41
votes

Does someone have a regular expression that gets a link to a Youtube video (not embedded object) from (almost) all the possible ways of linking to Youtube?

I think this is a pretty common problem and I'm sure there are a lot of ways to link that.

A starting point would be:

19

19 Answers

66
votes

So far I got this Regular expression working for the examples I posted, and it gets the ID on the first group:

http(?:s?):\/\/(?:www\.)?youtu(?:be\.com\/watch\?v=|\.be\/)([\w\-\_]*)(&(amp;)?‌​[\w\?‌​=]*)?
16
votes

You can use this expression below.

(?:https?:\/\/)?(?:www\.)?youtu\.?be(?:\.com)?\/?.*(?:watch|embed)?(?:.*v=|v\/|\/)([\w\-_]+)\&?

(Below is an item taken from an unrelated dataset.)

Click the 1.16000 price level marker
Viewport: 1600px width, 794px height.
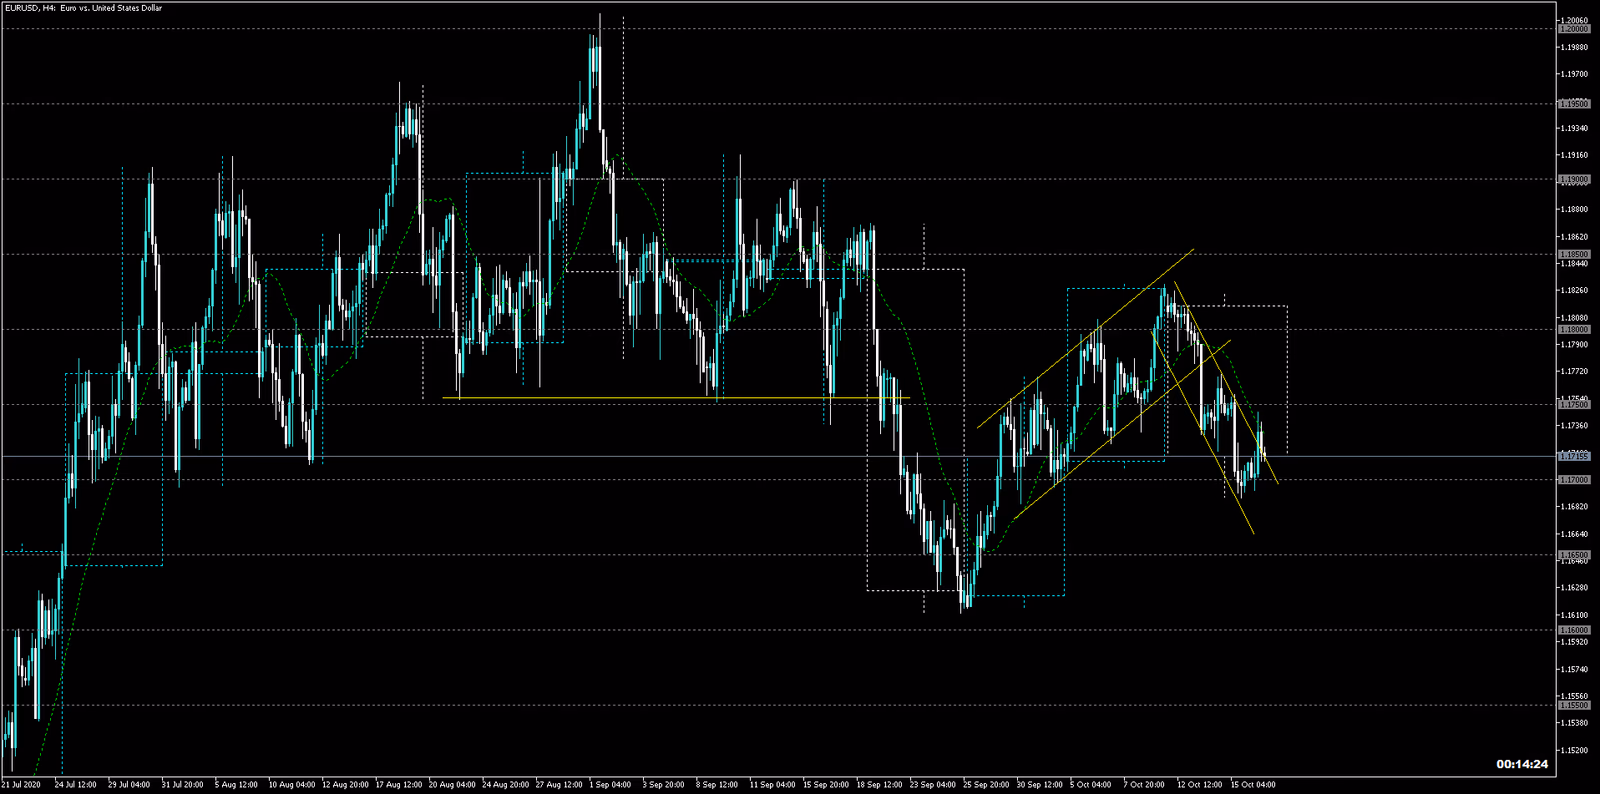pyautogui.click(x=1574, y=630)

I'm using it, and it cover the most used URLs. I'll keep updating it on This Gist. You can test it on this tool.

5
votes

I improved the links posted above with a friend for a script I wrote for IRC to recognize even links without http at all. It worked on all stress tests I got so far, including garbled text with barely recognizable youtube urls, so here it is:

~(?:https?://)?(?:www\.)?youtu(?:be\.com/watch\?(?:.*?&(?:amp;)?)?v=|\.be/)([\w\-]+)(?:&(?:amp;)?[\w\?=]*)?~
4
votes

I testet all the regular expressions that are shown here and none could cover all url types that my client was using.

I built this pretty much through trial and error, but it seems to work with all the patterns that Poppy Deejay posted.

"(?:.+?)?(?:\/v\/|watch\/|\?v=|\&v=|youtu\.be\/|\/v=|^youtu\.be\/)([a-zA-Z0-9_-]{11})+"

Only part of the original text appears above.